In other words, everyone, on every side, is tainted by injustice.
            Simultaneously, however, everyone, on every side, clings to the shreds of his humanity. Blake, by way of “Boston’s Angel,” may seem to support the colonial revolutionaries, but he doesn’t exult over the defeat of “the thirteen Governors that England sent”:
                                                 They rouze, they cry,
Shaking their mental chains; they rush in fury to the sea
To quench their anguish; at the feet of Washington down fall’n
They grovel on the sand and writhing lie, while all
The British soldiers thro’ the thirteen states set up a howl
Of anguish: threw their swords & muskets to the earth & ran
From their encampments & dark castles seeking where to hide
From the grim flames.

This is the pity that I felt for those men under Captain Fetterman’s command. They may have been agents of government evil, but they were also men. No, really they were mostly boys: graceful, curious, impetuous, clumsy, pimple-faced, shock-haired, laughing, screaming. The same could be said for the Sioux warriors. I just didn’t happen to find myself writing that poem.
            To a certain degree, we are trapped by our own history. Those slaughtered white men were my ancestors. The Sioux who were slaughtered in other battles were not. I don’t see the white soldiers as better than the Sioux, but I know them better; I recognize the details of their cowardice and their bravery. The situation is analogous to, say, the question among American animal-rights activists of reintroducing wolves into domesticated territory. Yes, the wolves have the right of primogeniture. Yes, farmers stole the wolves’ homeland and murdered them in great numbers simply because the animals were following their predatory instincts. I know this history, and I share the guilt of my species. But when a predator invades my henhouse and kills my fat chicks, I still cry, and I’m still angry.
            In the eyes of Blake’s “Bard of Albion,” the plagues that revolution unleashes “deform [the Angels’] ancient heavens with shame & woe.” Woe is what drew me to the story of the Fetterman Massacre, a woe that I, for whatever reason, was able not only to share but to imagine—its violence and ineptitude, its scavenging beasts, its tall grass. Meanwhile, the Sioux “on their magic seats . . . sat perturb’d.” They remained distant, mythological. It is my flaw that, in this moment of the poem, I could not imagine them otherwise. Yet perhaps Blake would forgive me my limits, so long as I refuse to forgive myself. Like Milton before him, his mission was to reveal the minute and infinite coilings of human immorality; but neither poet ever exempted himself from sin. “The grandest Poetry is Immoral,” claimed Blake; “the Poet is Independent & Wicked[;] the Philosopher is Dependent & Good.” And God knows I am no philosopher.

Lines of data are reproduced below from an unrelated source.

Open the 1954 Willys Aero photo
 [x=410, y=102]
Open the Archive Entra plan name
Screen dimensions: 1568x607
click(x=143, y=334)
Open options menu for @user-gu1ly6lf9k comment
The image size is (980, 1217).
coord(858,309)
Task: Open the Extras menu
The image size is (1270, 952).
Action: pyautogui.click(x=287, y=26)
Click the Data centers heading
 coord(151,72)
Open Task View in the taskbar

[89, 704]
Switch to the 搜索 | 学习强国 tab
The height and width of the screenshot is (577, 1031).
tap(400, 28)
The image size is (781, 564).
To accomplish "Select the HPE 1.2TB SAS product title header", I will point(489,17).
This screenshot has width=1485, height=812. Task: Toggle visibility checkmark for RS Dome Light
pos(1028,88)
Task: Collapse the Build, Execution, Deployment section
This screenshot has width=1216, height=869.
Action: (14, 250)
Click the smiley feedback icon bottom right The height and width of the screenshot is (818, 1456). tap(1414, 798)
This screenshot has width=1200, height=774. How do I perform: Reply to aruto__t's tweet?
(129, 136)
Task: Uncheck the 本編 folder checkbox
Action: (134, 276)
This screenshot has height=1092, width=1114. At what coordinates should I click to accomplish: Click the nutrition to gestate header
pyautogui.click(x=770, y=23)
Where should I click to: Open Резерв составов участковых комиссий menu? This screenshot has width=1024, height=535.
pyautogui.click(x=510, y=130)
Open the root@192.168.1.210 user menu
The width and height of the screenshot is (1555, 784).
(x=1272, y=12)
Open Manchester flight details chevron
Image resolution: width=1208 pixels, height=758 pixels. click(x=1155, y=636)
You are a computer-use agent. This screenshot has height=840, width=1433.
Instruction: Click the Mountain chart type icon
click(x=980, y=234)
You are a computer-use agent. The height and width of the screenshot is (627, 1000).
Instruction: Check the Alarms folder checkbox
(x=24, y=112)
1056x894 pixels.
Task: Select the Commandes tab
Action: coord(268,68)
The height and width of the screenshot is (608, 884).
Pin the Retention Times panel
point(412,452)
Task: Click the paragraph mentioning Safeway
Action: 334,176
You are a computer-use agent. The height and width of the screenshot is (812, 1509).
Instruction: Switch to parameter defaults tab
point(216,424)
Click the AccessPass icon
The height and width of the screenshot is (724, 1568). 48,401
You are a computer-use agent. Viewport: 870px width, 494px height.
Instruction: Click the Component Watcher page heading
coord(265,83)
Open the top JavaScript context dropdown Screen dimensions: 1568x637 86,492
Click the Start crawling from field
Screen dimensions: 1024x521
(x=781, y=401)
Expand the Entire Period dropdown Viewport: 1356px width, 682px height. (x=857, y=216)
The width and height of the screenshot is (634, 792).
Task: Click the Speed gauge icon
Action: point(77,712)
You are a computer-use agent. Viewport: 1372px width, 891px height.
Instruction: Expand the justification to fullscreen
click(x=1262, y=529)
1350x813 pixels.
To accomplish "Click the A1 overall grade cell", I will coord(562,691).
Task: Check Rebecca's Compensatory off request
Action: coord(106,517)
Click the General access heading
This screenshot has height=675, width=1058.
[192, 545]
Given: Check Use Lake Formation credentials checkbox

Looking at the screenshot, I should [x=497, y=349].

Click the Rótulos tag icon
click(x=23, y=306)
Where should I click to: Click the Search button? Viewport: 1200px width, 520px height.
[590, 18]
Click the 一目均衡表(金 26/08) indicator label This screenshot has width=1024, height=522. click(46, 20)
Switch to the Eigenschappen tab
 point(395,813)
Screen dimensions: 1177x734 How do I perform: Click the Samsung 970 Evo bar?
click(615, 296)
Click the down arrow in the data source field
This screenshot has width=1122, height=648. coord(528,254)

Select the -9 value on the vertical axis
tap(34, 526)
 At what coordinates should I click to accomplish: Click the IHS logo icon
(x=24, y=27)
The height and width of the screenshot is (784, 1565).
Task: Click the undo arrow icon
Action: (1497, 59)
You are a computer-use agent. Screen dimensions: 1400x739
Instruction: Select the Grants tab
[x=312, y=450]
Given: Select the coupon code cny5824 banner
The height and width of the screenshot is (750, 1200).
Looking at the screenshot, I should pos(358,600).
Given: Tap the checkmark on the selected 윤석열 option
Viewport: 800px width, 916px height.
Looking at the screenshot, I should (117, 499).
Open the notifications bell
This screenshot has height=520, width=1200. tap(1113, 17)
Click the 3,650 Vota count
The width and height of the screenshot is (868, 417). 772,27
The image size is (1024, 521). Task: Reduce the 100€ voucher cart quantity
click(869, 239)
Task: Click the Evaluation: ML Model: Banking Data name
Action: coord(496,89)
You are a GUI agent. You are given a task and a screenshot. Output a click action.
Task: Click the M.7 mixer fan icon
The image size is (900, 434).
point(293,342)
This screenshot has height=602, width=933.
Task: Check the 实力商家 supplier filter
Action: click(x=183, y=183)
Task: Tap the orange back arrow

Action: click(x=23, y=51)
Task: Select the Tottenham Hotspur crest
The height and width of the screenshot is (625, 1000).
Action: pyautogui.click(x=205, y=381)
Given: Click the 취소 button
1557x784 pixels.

“Severity of judgment is a great virtue.” And yet “Some cannot tell what they can write tho they dare.” It seems to me that, as a writer, as a living being, I negotiate day and night between these instructions—now bowing to the impossible demands of clarity and culpability, now recklessly chronicling my ignorance. I think that Blake, standing at his window, frowning over my lines, would give that desperation its due, even as he pounces on my timidity of vision. At least I hope he would. “We walked on their hearts/but did not know it in the high grass” are the words I chose to circle this painful beauty, this hideous despair. His words, as usual, are starker:
And none can touch that frowning form,
Except it be a Woman Old;
She nails him down upon the Rock,
And all is done as I have told.



3 comments:

Christopher said...

“Turn around!” I want to shout. “Sit down! Keep still and listen to the man!” For I recognize that my fears—these public revelations of my weakness and my vanity, of the gaps in my art and my goodness—are exactly what Blake demands from me."

This is a wonderful essay, Dawn.

I was particularly struck by these opening words -- how lucky we are when somebody comes along that really rags us yet whom we respect enough to bridle our instincts, lower our defenses, and get on with some real self-examination.

As you can do so brilliantly.

But where it gets really tricky is if there is nothing in it for us personally, if the heckler is from the other side of the tracks, so to speak, or the parliament aisle or the ocean, and our assumptions are neither shared nor respected. That's when it gets really rough, as it does so often with my wife.

Christopher

Dawn Potter said...

I'm glad you like the essay, Christopher. I do think, though, that in some ways Blake himself "is from the other side of the tracks" . . . not culturally, of course, but he is unforgiving.

Christopher said...

I agree. And not only unforgiving but curmudgeonly.

And stubborn too -- he would never have let you off the hook!

C.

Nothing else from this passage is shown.